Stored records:
-*-*-

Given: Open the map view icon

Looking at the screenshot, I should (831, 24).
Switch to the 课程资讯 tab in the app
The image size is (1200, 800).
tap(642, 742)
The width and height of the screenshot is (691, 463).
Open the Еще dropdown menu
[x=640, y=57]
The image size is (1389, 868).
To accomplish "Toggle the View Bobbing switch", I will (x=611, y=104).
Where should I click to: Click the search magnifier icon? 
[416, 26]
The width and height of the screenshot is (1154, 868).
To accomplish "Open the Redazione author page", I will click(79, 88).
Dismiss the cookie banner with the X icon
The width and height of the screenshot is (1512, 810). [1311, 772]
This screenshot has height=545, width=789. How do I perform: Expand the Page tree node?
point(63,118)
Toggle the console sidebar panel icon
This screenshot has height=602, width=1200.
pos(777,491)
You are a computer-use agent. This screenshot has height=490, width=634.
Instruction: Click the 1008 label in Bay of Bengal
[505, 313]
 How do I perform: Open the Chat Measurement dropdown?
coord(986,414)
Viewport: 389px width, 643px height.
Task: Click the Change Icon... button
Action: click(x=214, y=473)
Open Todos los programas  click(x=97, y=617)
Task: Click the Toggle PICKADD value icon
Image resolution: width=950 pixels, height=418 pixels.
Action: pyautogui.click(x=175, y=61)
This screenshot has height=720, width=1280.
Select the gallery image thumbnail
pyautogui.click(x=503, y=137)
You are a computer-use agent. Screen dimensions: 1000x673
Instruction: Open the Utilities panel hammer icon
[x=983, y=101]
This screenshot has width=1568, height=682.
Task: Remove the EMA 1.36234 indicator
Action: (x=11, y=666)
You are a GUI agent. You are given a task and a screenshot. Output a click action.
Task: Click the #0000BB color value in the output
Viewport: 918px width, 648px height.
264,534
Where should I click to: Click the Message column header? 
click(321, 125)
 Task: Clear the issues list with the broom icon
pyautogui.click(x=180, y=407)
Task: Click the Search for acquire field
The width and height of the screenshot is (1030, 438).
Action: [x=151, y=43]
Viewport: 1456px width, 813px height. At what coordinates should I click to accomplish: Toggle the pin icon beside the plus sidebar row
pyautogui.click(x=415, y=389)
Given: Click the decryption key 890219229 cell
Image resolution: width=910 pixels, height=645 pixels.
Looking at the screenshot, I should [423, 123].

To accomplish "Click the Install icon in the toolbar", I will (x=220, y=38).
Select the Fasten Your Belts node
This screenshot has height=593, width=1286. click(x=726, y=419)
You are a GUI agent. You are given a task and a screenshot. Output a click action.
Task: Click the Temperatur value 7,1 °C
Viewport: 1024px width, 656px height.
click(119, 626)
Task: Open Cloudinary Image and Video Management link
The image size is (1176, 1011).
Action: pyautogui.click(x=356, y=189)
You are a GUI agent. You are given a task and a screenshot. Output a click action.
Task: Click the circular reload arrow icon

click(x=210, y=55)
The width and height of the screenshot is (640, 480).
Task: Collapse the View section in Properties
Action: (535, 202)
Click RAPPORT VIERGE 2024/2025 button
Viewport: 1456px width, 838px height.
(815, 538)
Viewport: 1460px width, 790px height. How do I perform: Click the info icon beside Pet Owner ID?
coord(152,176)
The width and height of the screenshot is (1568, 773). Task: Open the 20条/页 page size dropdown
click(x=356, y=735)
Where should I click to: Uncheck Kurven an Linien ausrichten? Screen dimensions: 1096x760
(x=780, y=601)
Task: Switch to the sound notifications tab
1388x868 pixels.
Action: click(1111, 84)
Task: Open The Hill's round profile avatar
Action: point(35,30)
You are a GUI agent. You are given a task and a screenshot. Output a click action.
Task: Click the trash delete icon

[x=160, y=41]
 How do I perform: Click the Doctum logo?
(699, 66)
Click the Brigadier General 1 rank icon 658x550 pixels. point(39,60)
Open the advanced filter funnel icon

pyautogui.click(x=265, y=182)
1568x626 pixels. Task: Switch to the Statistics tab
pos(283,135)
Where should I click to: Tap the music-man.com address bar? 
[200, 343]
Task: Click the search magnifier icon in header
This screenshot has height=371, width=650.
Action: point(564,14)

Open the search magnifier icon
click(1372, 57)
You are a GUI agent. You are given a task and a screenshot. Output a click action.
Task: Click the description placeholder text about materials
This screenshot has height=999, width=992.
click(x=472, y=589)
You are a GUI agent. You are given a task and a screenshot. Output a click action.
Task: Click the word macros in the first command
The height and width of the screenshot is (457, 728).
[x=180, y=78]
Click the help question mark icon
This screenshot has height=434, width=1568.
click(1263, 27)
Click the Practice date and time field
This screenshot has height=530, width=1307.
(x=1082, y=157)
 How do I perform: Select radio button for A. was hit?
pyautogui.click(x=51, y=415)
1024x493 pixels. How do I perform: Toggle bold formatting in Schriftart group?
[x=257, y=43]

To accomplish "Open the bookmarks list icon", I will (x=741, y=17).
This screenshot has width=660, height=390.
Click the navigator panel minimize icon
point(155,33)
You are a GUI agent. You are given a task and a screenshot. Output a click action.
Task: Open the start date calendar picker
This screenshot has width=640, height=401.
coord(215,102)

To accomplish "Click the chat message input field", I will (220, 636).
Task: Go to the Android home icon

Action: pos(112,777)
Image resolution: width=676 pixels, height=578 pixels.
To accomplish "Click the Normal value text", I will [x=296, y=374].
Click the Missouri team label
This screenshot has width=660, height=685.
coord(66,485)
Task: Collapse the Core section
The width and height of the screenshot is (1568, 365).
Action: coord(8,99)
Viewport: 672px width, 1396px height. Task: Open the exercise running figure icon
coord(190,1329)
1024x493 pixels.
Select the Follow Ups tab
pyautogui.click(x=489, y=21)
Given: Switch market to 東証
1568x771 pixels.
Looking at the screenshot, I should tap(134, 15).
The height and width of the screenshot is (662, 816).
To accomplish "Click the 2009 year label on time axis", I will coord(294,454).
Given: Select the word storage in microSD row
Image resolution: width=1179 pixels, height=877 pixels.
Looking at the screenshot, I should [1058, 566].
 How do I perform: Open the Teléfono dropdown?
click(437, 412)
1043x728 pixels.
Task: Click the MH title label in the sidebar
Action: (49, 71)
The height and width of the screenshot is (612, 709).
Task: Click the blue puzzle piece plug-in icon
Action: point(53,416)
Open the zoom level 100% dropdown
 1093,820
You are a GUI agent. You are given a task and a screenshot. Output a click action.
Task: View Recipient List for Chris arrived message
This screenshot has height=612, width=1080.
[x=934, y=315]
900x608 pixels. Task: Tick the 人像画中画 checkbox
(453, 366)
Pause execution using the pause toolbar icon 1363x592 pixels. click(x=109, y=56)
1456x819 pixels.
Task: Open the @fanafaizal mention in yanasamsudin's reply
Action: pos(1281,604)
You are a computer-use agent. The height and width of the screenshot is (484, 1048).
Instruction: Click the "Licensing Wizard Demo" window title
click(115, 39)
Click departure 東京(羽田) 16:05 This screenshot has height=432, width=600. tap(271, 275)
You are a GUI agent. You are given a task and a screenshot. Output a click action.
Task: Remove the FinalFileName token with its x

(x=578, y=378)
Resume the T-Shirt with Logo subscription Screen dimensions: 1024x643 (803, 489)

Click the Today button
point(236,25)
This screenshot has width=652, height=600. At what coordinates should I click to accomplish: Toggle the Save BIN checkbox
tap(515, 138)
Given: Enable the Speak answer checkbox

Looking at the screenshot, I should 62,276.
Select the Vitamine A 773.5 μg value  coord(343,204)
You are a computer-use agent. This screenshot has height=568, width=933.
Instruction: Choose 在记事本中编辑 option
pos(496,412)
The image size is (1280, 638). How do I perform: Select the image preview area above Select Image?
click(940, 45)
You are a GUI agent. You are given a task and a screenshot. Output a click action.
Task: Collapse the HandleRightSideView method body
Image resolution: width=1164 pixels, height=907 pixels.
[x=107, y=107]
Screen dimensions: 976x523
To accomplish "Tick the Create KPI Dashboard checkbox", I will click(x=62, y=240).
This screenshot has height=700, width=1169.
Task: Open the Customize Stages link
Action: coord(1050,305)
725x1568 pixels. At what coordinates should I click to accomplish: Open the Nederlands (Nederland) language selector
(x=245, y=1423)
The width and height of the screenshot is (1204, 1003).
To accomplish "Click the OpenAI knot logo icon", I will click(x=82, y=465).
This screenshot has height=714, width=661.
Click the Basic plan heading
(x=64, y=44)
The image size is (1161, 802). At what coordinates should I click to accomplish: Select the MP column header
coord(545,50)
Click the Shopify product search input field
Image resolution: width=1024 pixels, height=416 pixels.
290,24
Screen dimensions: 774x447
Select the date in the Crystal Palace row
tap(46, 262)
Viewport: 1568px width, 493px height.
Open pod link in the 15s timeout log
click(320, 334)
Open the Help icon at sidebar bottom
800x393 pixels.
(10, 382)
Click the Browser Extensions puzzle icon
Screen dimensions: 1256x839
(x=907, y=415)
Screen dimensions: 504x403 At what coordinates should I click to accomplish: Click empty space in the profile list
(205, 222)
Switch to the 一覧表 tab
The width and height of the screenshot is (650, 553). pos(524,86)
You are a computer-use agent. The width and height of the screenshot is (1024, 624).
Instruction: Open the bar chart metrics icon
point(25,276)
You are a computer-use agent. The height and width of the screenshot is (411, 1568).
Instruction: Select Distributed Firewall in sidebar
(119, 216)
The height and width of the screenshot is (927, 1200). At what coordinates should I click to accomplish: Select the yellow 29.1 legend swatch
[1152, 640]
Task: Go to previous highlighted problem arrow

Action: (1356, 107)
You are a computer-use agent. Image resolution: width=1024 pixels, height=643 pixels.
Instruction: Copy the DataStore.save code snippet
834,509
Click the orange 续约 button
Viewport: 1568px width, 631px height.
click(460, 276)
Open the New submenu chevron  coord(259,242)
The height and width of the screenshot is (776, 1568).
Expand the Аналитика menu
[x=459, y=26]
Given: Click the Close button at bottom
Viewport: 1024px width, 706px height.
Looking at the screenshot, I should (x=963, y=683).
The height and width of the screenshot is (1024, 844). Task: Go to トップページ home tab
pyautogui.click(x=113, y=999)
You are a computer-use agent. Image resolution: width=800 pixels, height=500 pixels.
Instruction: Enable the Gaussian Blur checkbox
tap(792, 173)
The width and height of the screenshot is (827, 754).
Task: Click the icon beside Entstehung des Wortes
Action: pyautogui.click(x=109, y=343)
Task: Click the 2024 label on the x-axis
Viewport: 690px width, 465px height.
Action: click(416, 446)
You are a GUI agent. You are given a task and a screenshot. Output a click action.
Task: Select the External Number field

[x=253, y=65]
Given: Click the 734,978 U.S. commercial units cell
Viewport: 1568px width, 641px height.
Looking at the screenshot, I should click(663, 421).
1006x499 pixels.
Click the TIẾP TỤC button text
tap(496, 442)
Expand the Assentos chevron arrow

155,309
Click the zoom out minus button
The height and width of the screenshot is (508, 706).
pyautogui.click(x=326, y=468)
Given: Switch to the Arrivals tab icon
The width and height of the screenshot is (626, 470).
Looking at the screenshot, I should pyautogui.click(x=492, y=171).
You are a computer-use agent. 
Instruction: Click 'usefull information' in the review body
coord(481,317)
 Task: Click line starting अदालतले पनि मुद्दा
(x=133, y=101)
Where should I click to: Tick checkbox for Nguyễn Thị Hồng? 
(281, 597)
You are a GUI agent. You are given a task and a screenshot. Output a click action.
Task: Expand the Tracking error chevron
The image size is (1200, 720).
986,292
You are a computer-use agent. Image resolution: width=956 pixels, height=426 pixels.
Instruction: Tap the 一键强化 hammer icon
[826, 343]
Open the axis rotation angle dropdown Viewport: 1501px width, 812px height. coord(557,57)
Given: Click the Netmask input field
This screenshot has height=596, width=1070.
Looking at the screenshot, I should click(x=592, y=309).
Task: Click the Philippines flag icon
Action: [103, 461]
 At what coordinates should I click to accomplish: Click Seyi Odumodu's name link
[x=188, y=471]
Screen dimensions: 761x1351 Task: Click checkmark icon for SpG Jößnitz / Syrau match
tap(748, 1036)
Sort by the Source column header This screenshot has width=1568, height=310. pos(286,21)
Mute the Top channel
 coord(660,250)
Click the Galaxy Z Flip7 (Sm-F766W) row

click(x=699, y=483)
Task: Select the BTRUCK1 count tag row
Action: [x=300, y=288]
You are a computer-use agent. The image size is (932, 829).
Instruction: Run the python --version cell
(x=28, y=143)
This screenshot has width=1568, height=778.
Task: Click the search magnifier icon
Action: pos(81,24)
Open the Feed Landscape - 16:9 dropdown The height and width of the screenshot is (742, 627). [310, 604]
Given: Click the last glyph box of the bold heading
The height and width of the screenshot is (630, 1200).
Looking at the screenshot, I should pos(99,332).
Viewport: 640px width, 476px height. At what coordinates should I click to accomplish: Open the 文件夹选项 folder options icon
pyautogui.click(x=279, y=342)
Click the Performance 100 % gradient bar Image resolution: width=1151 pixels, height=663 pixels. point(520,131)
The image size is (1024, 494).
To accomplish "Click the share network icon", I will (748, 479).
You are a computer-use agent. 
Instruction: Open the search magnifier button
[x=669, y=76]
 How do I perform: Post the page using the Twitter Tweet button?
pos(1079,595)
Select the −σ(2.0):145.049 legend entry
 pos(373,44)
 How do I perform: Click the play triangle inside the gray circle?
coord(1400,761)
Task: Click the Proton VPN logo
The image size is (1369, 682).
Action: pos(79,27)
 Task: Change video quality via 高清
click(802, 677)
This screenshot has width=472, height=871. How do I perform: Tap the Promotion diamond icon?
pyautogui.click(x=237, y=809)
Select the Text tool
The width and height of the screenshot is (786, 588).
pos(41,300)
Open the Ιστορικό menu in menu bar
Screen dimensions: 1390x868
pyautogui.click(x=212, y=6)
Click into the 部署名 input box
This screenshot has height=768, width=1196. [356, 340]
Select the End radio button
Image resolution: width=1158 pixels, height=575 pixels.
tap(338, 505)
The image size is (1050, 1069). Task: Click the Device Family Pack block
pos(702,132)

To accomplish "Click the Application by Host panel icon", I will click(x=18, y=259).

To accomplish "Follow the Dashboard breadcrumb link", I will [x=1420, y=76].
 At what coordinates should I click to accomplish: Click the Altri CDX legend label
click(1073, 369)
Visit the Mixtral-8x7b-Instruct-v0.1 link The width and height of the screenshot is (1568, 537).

-*-*-

What you will do
Give back precisely the lines above that start at the line containing "Task: Click the Proton VPN logo" and end at the line containing "Open the Ιστορικό menu in menu bar", inclusive. No other lines belong in the output.

Expected output
Task: Click the Proton VPN logo
The image size is (1369, 682).
Action: pos(79,27)
 Task: Change video quality via 高清
click(802, 677)
This screenshot has width=472, height=871. How do I perform: Tap the Promotion diamond icon?
pyautogui.click(x=237, y=809)
Select the Text tool
The width and height of the screenshot is (786, 588).
pos(41,300)
Open the Ιστορικό menu in menu bar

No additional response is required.